The 2019 novel coronavirus pneumonia first emerged in Wuhan, Hubei, China, in December 2019. The disease spread quickly to 26 countries worldwide representing a serious global public health threat. Common signs of infection include respiratory symptoms, fever, dry cough, shortness of breath and breathing difficulties. In more severe cases, the infection can cause pneumonia, severe acute respiratory system injury with overwhelming inflammation in the lung. To date, there are no anti-viral therapeutics that specifically target human coronaviruses, so treatments are only supportive. The present clinical trial is aimed to evaluate the safety and efficacy of Human Umbilical Cord Mesenchymal Stem Cells (UC-MSCs) for the therapy of novel coronavirus pneumonia patients.
In late December 2019, patients presenting with viral pneumonia due to an unidentified microbial agent were reported in Wuhan, China. A novel coronavirus was subsequently identified as the causative pathogen, provisionally named 2019 novel coronavirus (2019-nCoV).
The virus that causes COVID-19 is infecting people and highly contagious, spreading easily from person-to-person. The number of infected cases is growing in China and worldwide. As of February 20, a total of 54,959 confirmed cases were reported in China. To date, there is no effective treatment for patients affected with novel coronavirus pneumonia, and new therapeutic methods for the treatment of patients are urgently needed.
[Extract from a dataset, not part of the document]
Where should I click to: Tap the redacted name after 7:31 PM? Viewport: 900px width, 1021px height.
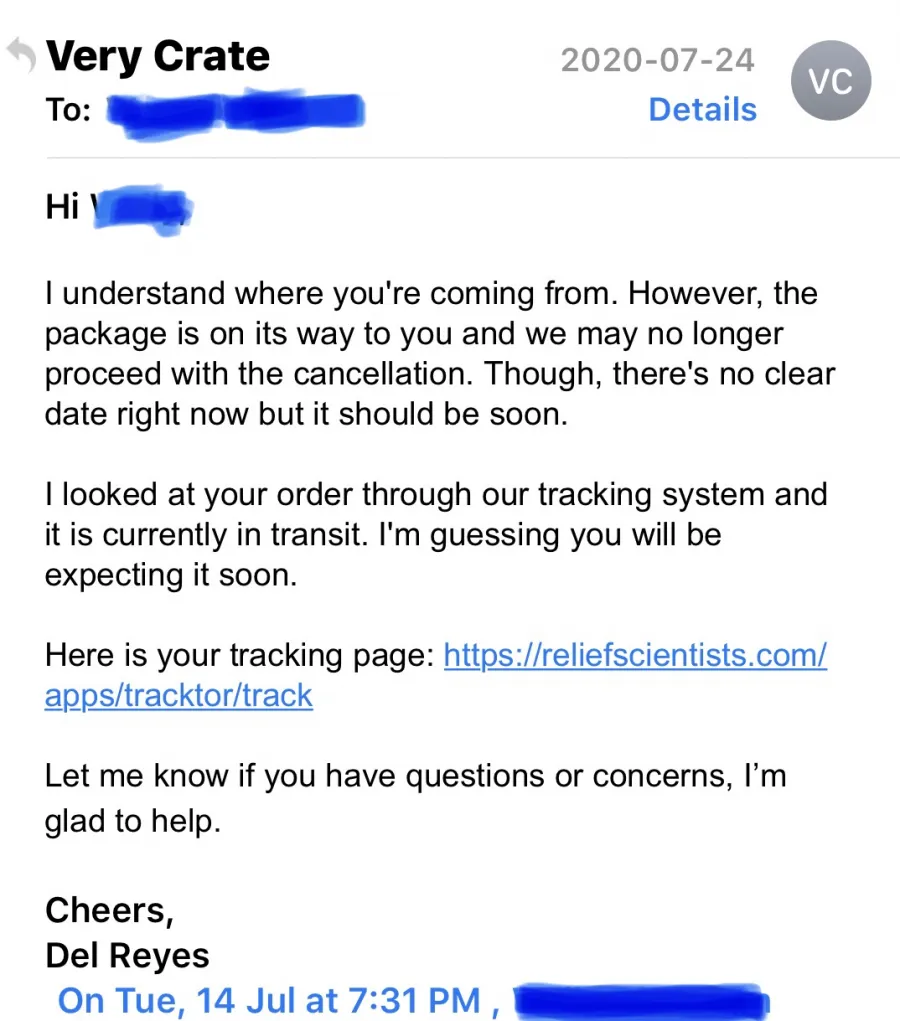coord(641,1001)
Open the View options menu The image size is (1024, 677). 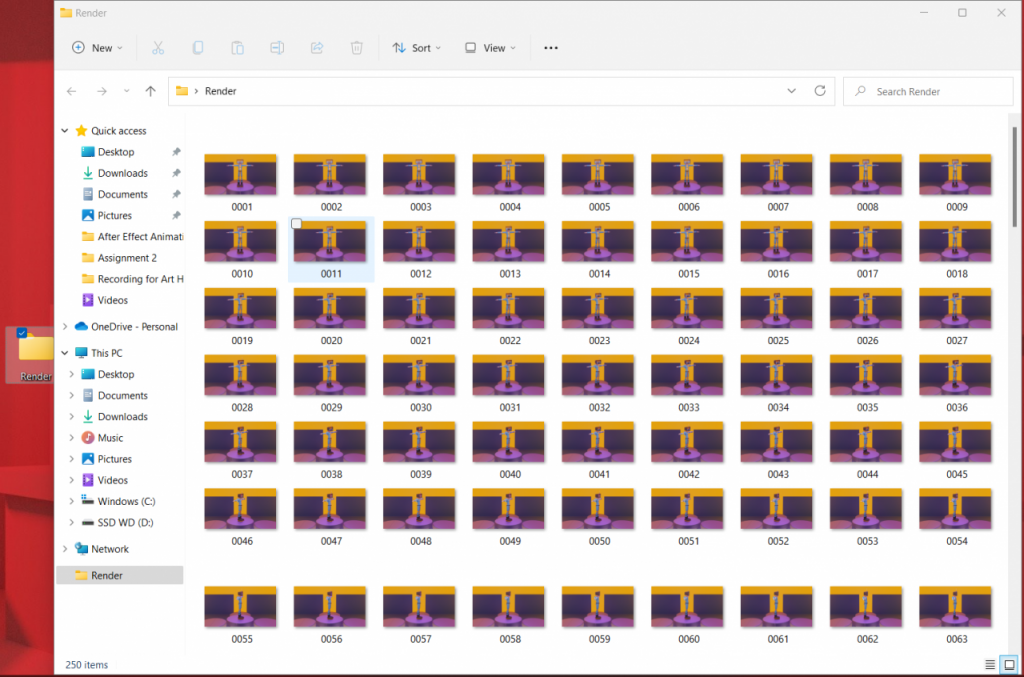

A recent study regarding the 2019 novel coronavirus pneumonia, published in The Lancet and The New England Journal of Medicine, discovered the massive inflammatory cell infiltration and inflammatory cytokines secretion in patients’ lungs, alveolar epithelial cells, causing damage of capillary endothelial cells and acute lung injury. Based on this discovery, it seems that the key to cure pneumonia is to inhibit the inflammatory response. This will reduce the damage of alveolar epithelial cells and endothelial cells and repair the function of the lung.
Mesenchymal stem cells (MSCs) are extensively used in basic research and clinical application. Research shows that these cells can migrate to damaged tissues, exert anti-inflammatory and immunoregulatory functions, promote the regeneration of damaged tissues and inhibit tissue fibrosis. Studies are showing that MSCs can significantly reduce H9N2 and H5N1 viruses induced acute lung injury in mice model by bringing down the level of proinflammatory cytokines and mobilizing the inflammatory cells in the lungs.
Compared to MSCs from other sources, human umbilical cord-derived MSCs (UC-MSCs) have been commonly used in clinical studies due to their convenient collection, lack of ethical concerns, low immunogenicity, and rapid proliferation rate. In our recent research studies, we confirmed that UC-MSCs can significantly reduce inflammatory cell infiltration and inflammatory factors expression in lung tissue, significantly protecting lung tissue from endotoxin (LPS) -induced acute lung injury in mice.
The purpose of this clinical study is to evaluate the safety and efficiency of UC-MSCs in the therapy of pneumonia patients infected by 2019-nCoV. We are planning to recruit 48 participants aged from 18 to 75 years old with no severe underlying diseases. In the experimental group, 24 participants will receive intravenous administration of 0.5*106 UC-MSCs/kg body weight (4 administrations every other day in conjunction with conventional therapy). In the control group, the other 24 participants will receive conventional treatment plus 4 times of placebo intravenously. The lung CT, blood biochemical examination, lymphocyte subsets, inflammatory factors, 28-days mortality, etc. will be evaluated within 24h and 1, 2, 4, 8 weeks after UC-MSCs treatment.